Abmahnung vor Ausspruch einer KündigungGründe für eine gerichtliche Auflösung des Arbeitsverhältnisses

LAG Hamburg, Urteil vom 17.06.2021 - Aktenzeichen 8 Sa 22/20

DRsp Nr. 2022/808

Abmahnung vor Ausspruch einer Kündigung Gründe für eine gerichtliche Auflösung des Arbeitsverhältnisses

1. Aus dem Grundsatz der Verhältnismäßigkeit folgt in der Regel das Erfordernis einer Abmahnung vor Ausspruch einer verhaltensbedingten ordentlichen oder außerordentlichen Kündigung. Hat der Beschäftigte eine E-Mail mit Werturteilen, aber ohne falsche Tatsachenbehauptungen, an den Vorstand der Muttergesellschaft geschrieben, kann dies zwar eine Pflichtverletzung darstellen, rechtfertigt aber ohne vorherige Abmahnung keine Kündigung.

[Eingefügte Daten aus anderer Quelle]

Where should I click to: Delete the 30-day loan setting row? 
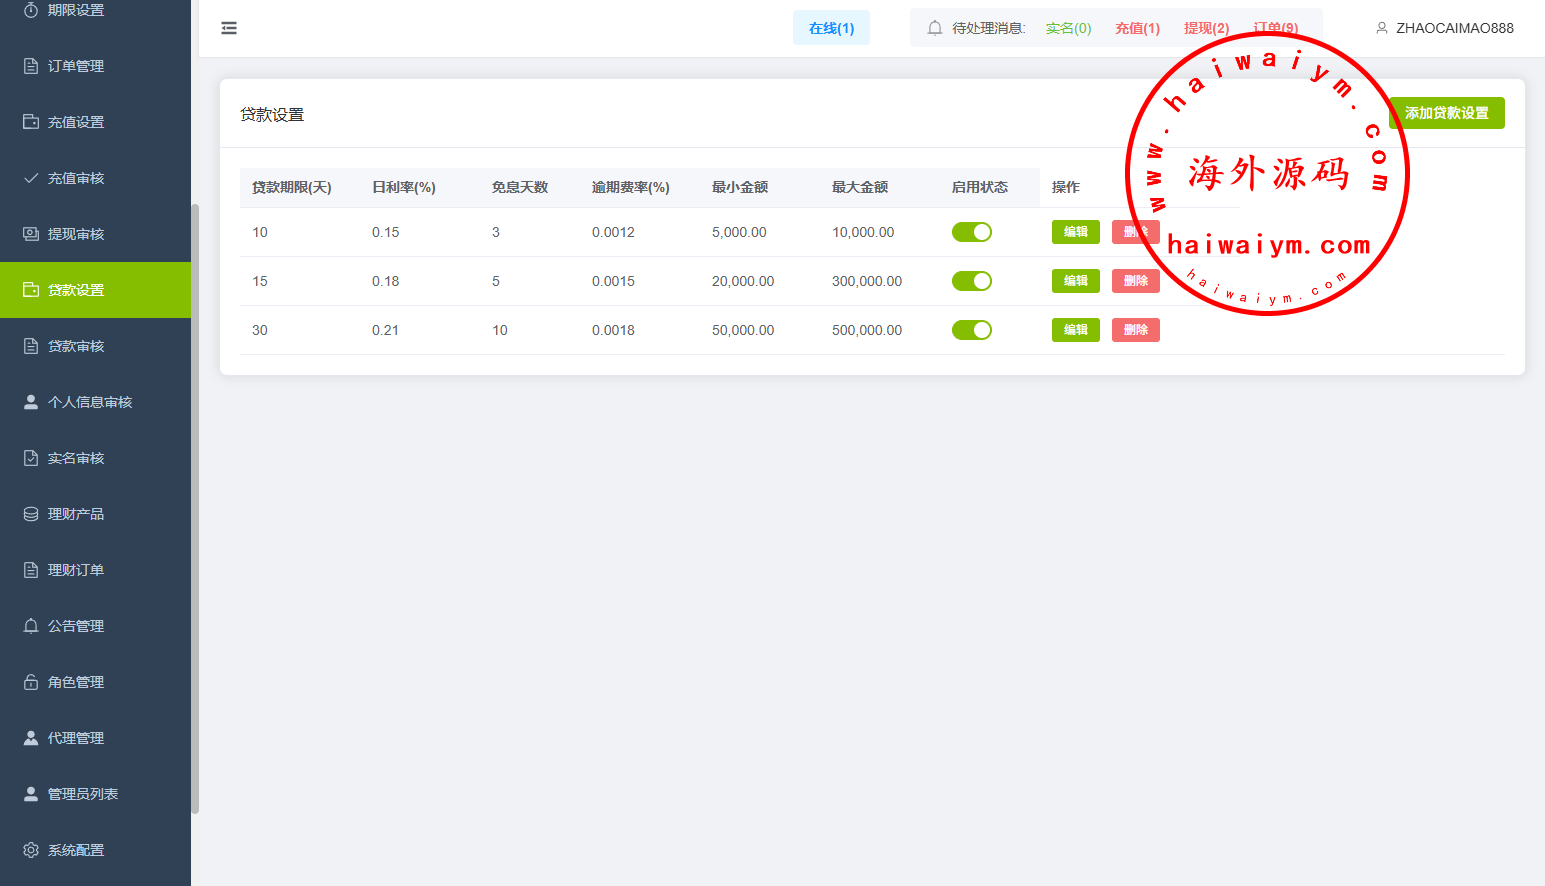tap(1135, 330)

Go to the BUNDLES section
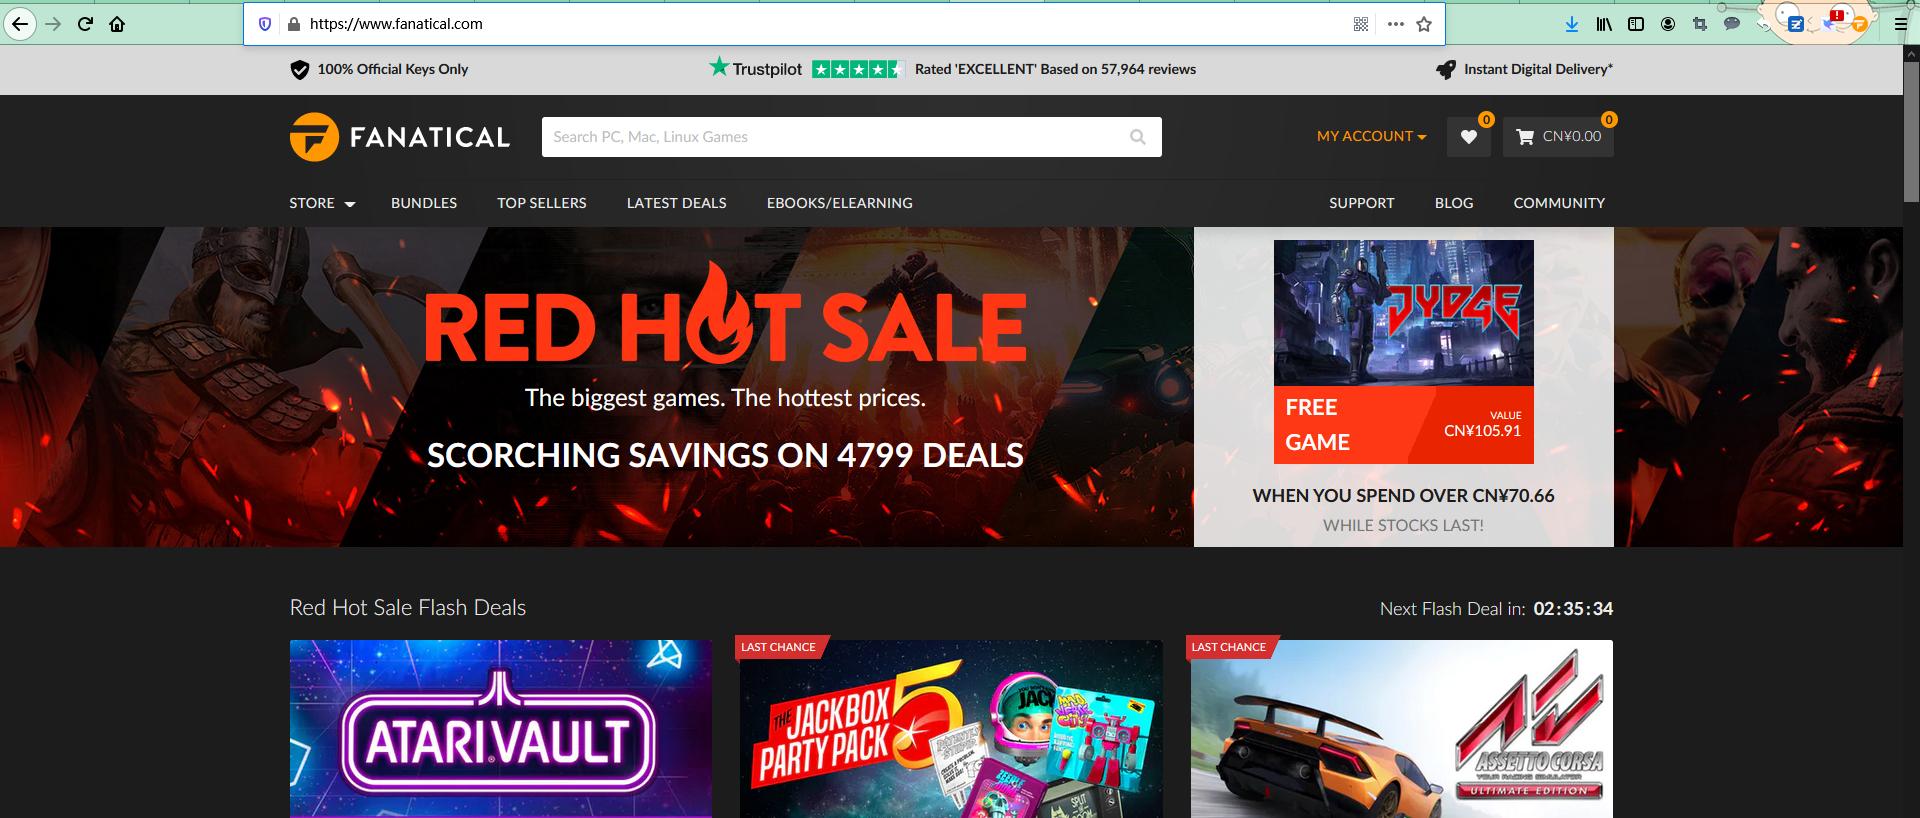click(424, 203)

Denn die Abmahnung bewirkt im Normalfall, dass der Beschäftigte sein Verhalten überdenkt und solche Pflichtverletzungen in Zukunft unterlässt. 2. Eine gerichtliche Auflösung des Arbeitsverhältnisses auf Antrag des Arbeitgebers nach § 9 Abs. 1 Satz 2 KSchG kommt nur ausnahmsweise in Betracht und erfordert gravierende Auflösungsgründe, die eine den Betriebszwecken dienliche weitere Zusammenarbeit nicht erwarten lassen. Abzuwägen sind das Interesse des Beschäftigten an der Erhaltung seines Arbeitsplatzes gegen das Interesse des Arbeitgebers, nur Mitarbeiter zu beschäftigen, die seinen Vorstellungen entsprechen. Für das Vorliegen triftiger Auflösungsgründe trägt der Arbeitgeber die volle Darlegungs- und Beweislast.